Wildly Happy

"In wildness is the preservation of the world" ... "How near to good is what is wild!" ... "Life consists with wildness. The most alive is the wildest." -From Henry David Thoreau's essay "Walking". Thoreau wrote this essay and delivered it as a lecture multiple times in the 1850's. At the time, he was speaking specifically of our westward expansion. Throughout the history of the world we have continued to find new frontiers to explore and conquer. And in each new expansion we have found wildness to tame.

In my lifetime I have heard that 'Space is the final frontier.' I have seen and experienced varying degrees of wildness from city streets to the workplace to the classroom to the boardroom to the bayou to the rural heartland. We are domesticating disease and particles and waves and brain cells and plant genetics and the human genome and doing our best to domesticate nature. We are born to be wild and we sow our wild oats, yet we rein in excessive or harmful wild urges and we encourage our children to be good. We avoid fear and its resulting wildness by simultaneously believing in magic and striving for certainty. And in this sense 'wildness is the preservation of the world' - without it we would wither.

Not only is wildness good in that it encourages and motivates progressive forward movement, but it is intrinsically good because it serves as a reminder that our nature is of nature and in that sense, primitive. This reminder demands an Active Humility. We are not so refined that we can set ourselves 'above' nature. We cannot close the door on nature. To be civilized is an evolutionary refinement; it is not a surgical severing of our relationship with wildness.

I am most alive in the midst of wildness. At the beginning of this dance I may tend to seduce with reckless bravado but as the romance progresses I tend to enchant with sweet promises and soft whispers. No matter my methods, I cannot lose sight of my own image reflected back at me; I am of this wildness... ...and this wildness is of me - and these two points of reference are not the same thing.

I have been spat out into this circumstance, a product of tens of thousands of evolutionary years of taming the wildness of the world.

But what of the wildness within?

I have spoken of refinement and culture and a civilized world in which we enjoy a larger diversity of choice and a greater likelihood of comfort and safety than ever before.

But what of the inner peace and tranquility that comes from Goodness?

This inner frontier is still to be assimilated. This wildness within is still to be absorbed.

(And as I consider these words, I am thinking that perhaps it would benefit us to take a step back and instead of working at conquering and taming the wildness of the world, where we are still able we should instead assimilate, absorb, and concentrate its power for an interdependent good.)

To be clear: the wildness within that I refer to is as pervasive and invasive as the wildness of the world. When I say "I am of this wildness" I refer to the wildness of the world outside and beyond my purview. When I say "This wildness is of me" I refer to the wildness shared within all of us together. Just as the outer world can be seen as a whole, so too can the inner nature of humanity. Last week I pointed out that because not one individual being amongst us can be considered intrinsically absolute, and because we are each impacted by a combination of (a) personal choices, (b) the choices of other individuals, and (c) numerous other factors beyond individual control, our esoteric nature cannot possibly be exclusive to one individual being; it must be shared by all and it must be as pervasive and invasive as is all human interaction. This means that one individual's harmful wildness, in part, belongs to each and every individual being; as does one individual's compassion.

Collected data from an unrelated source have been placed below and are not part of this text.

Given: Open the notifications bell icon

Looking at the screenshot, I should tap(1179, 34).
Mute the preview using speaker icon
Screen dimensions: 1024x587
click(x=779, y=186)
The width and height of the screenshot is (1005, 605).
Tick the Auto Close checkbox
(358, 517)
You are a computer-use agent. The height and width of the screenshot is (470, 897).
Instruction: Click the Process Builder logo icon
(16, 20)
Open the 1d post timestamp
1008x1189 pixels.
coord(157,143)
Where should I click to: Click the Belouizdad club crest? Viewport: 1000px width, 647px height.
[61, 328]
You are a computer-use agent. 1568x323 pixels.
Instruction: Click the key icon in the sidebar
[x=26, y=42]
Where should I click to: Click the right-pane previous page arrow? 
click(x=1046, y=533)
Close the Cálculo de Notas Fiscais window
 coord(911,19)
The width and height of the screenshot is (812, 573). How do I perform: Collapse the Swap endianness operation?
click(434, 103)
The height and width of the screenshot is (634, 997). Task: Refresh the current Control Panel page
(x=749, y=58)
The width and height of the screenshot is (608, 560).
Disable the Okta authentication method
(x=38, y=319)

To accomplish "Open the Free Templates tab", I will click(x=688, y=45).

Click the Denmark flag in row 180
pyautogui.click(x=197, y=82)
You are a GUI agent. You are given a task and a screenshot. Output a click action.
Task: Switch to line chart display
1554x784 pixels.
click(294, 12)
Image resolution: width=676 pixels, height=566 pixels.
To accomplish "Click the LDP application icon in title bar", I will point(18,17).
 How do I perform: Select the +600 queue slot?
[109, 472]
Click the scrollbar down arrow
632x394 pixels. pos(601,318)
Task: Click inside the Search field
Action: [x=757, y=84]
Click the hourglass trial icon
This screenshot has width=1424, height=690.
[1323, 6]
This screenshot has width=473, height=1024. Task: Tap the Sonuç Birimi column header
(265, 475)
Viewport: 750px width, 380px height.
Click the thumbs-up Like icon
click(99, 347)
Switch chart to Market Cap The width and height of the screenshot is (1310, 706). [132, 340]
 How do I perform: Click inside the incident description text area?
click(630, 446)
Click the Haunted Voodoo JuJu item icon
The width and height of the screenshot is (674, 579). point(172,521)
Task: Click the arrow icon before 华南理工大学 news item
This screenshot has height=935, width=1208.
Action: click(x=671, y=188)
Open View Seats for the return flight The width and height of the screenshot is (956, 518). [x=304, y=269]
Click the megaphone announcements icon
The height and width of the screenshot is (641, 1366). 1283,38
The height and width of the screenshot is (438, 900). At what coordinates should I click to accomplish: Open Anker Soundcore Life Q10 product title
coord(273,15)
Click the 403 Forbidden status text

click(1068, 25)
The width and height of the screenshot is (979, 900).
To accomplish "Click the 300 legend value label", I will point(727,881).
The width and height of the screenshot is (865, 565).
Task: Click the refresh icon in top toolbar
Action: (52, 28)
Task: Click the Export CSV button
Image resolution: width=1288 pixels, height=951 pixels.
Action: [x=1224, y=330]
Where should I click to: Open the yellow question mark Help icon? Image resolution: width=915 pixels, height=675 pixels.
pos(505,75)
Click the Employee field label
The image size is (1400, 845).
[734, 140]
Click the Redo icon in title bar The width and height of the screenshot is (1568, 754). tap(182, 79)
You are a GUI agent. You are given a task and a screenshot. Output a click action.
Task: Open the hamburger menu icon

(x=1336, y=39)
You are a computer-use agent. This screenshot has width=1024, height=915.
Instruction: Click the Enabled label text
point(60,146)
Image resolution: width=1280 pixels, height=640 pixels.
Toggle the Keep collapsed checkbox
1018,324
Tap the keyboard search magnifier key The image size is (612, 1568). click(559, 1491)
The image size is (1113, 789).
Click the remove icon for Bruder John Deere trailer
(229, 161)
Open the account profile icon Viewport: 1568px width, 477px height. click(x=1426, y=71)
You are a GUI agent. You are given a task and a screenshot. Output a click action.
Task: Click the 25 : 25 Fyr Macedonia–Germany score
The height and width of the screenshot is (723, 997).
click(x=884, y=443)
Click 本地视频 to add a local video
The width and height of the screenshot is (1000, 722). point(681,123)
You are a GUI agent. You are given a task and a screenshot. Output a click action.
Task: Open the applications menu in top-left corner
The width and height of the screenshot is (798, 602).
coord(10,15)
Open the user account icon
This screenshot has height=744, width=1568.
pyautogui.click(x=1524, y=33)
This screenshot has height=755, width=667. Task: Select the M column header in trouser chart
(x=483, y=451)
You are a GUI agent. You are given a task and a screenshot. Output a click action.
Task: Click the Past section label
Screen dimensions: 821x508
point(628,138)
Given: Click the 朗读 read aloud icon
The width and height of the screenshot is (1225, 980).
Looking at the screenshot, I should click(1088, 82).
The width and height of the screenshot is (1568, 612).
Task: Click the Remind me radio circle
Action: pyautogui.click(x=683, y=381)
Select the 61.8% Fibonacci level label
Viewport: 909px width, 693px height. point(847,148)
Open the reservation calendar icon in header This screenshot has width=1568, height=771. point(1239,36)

The wildness within includes untamed compassion. I propose that with awareness and practice, each and every individual being, one at a time, has the potential to assimilate and absorb that wild compassion, focusing it in a way that will ultimately create a communal inner reality, that will in turn positively impact the wildness of the world.

Henry David Thoreau also said, "Our ancestors were savages." I propose that our descendants in centuries to come will say the same of us. Yet we do not want to lose touch with the energy found in the wildness of the world or in our wildness within - "In wildness is the preservation of the world."